Data for processing.
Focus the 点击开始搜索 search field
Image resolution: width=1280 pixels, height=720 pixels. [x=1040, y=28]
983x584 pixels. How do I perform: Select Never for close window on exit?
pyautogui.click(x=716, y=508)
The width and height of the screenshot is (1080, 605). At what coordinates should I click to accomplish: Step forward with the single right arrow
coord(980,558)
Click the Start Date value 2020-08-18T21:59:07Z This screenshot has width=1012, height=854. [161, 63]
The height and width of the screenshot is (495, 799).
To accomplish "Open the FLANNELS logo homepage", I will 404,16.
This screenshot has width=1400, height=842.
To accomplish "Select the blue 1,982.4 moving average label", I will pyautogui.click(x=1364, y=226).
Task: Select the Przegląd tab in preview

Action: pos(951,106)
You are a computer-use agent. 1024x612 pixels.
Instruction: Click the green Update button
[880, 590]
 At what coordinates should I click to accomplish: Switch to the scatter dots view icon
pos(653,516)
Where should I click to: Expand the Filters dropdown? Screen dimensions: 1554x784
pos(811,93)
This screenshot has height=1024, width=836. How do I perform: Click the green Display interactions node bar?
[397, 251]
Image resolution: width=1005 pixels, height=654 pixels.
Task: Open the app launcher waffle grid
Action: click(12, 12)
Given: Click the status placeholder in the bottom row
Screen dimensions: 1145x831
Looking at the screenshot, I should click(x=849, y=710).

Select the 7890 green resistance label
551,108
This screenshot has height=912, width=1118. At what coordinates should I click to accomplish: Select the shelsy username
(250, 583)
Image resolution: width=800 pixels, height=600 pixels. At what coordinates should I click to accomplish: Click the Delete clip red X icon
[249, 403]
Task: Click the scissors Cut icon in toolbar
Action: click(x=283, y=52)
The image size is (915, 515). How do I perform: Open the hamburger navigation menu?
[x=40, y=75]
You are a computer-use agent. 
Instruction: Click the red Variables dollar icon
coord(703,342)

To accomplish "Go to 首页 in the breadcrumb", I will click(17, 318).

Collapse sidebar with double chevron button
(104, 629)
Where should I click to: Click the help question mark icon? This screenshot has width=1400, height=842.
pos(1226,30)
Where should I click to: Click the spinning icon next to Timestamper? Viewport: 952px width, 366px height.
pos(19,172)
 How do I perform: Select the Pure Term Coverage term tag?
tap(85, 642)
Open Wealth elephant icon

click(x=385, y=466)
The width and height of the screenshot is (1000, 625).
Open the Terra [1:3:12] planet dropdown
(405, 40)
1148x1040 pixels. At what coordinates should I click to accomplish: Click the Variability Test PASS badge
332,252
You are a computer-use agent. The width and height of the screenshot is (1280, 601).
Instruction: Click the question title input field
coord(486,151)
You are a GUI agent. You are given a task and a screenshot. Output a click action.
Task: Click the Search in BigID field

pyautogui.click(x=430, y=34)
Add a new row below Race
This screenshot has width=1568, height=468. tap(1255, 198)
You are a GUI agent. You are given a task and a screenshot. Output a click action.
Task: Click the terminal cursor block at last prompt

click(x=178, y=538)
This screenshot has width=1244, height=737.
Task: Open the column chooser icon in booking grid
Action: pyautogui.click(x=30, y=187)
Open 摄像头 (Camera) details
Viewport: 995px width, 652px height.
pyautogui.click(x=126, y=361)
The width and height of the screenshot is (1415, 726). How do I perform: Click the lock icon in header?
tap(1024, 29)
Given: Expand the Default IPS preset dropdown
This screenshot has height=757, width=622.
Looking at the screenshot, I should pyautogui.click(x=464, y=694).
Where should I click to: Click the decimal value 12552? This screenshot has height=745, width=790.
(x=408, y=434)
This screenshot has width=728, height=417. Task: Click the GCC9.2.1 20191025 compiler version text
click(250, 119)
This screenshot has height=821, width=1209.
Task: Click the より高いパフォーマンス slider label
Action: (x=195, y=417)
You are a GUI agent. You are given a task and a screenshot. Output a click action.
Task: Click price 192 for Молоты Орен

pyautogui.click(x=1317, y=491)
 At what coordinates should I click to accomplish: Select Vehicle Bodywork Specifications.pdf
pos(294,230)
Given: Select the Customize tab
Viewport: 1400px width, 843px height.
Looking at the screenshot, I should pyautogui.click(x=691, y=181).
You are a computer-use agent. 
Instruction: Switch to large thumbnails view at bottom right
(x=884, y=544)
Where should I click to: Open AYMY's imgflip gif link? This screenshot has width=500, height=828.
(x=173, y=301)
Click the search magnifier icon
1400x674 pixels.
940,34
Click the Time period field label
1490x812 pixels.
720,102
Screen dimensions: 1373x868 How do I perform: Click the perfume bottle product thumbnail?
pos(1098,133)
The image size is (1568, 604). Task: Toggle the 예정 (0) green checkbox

The task. All of the material must be reproduced exactly.

Worked solution.
Focus the 点击开始搜索 search field
Image resolution: width=1280 pixels, height=720 pixels. [x=1040, y=28]
983x584 pixels. How do I perform: Select Never for close window on exit?
pyautogui.click(x=716, y=508)
The width and height of the screenshot is (1080, 605). At what coordinates should I click to accomplish: Step forward with the single right arrow
coord(980,558)
Click the Start Date value 2020-08-18T21:59:07Z This screenshot has width=1012, height=854. [161, 63]
The height and width of the screenshot is (495, 799).
To accomplish "Open the FLANNELS logo homepage", I will 404,16.
This screenshot has width=1400, height=842.
To accomplish "Select the blue 1,982.4 moving average label", I will pyautogui.click(x=1364, y=226).
Task: Select the Przegląd tab in preview

Action: pos(951,106)
You are a computer-use agent. 1024x612 pixels.
Instruction: Click the green Update button
[880, 590]
 At what coordinates should I click to accomplish: Switch to the scatter dots view icon
pos(653,516)
Where should I click to: Expand the Filters dropdown? Screen dimensions: 1554x784
pos(811,93)
This screenshot has height=1024, width=836. How do I perform: Click the green Display interactions node bar?
[397, 251]
Image resolution: width=1005 pixels, height=654 pixels.
Task: Open the app launcher waffle grid
Action: click(12, 12)
Given: Click the status placeholder in the bottom row
Screen dimensions: 1145x831
Looking at the screenshot, I should click(x=849, y=710).

Select the 7890 green resistance label
551,108
This screenshot has height=912, width=1118. At what coordinates should I click to accomplish: Select the shelsy username
(250, 583)
Image resolution: width=800 pixels, height=600 pixels. At what coordinates should I click to accomplish: Click the Delete clip red X icon
[249, 403]
Task: Click the scissors Cut icon in toolbar
Action: click(x=283, y=52)
The image size is (915, 515). How do I perform: Open the hamburger navigation menu?
[x=40, y=75]
You are a computer-use agent. 
Instruction: Click the red Variables dollar icon
coord(703,342)

To accomplish "Go to 首页 in the breadcrumb", I will click(17, 318).

Collapse sidebar with double chevron button
(104, 629)
Where should I click to: Click the help question mark icon? This screenshot has width=1400, height=842.
pos(1226,30)
Where should I click to: Click the spinning icon next to Timestamper? Viewport: 952px width, 366px height.
pos(19,172)
 How do I perform: Select the Pure Term Coverage term tag?
tap(85, 642)
Open Wealth elephant icon

click(x=385, y=466)
The width and height of the screenshot is (1000, 625).
Open the Terra [1:3:12] planet dropdown
(405, 40)
1148x1040 pixels. At what coordinates should I click to accomplish: Click the Variability Test PASS badge
332,252
You are a computer-use agent. The width and height of the screenshot is (1280, 601).
Instruction: Click the question title input field
coord(486,151)
You are a GUI agent. You are given a task and a screenshot. Output a click action.
Task: Click the Search in BigID field

pyautogui.click(x=430, y=34)
Add a new row below Race
This screenshot has width=1568, height=468. tap(1255, 198)
You are a GUI agent. You are given a task and a screenshot. Output a click action.
Task: Click the terminal cursor block at last prompt

click(x=178, y=538)
This screenshot has width=1244, height=737.
Task: Open the column chooser icon in booking grid
Action: pyautogui.click(x=30, y=187)
Open 摄像头 (Camera) details
Viewport: 995px width, 652px height.
pyautogui.click(x=126, y=361)
The width and height of the screenshot is (1415, 726). How do I perform: Click the lock icon in header?
tap(1024, 29)
Given: Expand the Default IPS preset dropdown
This screenshot has height=757, width=622.
Looking at the screenshot, I should pyautogui.click(x=464, y=694).
Where should I click to: Click the decimal value 12552? This screenshot has height=745, width=790.
(x=408, y=434)
This screenshot has width=728, height=417. Task: Click the GCC9.2.1 20191025 compiler version text
click(250, 119)
This screenshot has height=821, width=1209.
Task: Click the より高いパフォーマンス slider label
Action: (x=195, y=417)
You are a GUI agent. You are given a task and a screenshot. Output a click action.
Task: Click price 192 for Молоты Орен

pyautogui.click(x=1317, y=491)
 At what coordinates should I click to accomplish: Select Vehicle Bodywork Specifications.pdf
pos(294,230)
Given: Select the Customize tab
Viewport: 1400px width, 843px height.
Looking at the screenshot, I should pyautogui.click(x=691, y=181).
You are a computer-use agent. 
Instruction: Switch to large thumbnails view at bottom right
(x=884, y=544)
Where should I click to: Open AYMY's imgflip gif link? This screenshot has width=500, height=828.
(x=173, y=301)
Click the search magnifier icon
1400x674 pixels.
940,34
Click the Time period field label
1490x812 pixels.
720,102
Screen dimensions: 1373x868 How do I perform: Click the perfume bottle product thumbnail?
pos(1098,133)
The image size is (1568, 604). Task: Toggle the 예정 (0) green checkbox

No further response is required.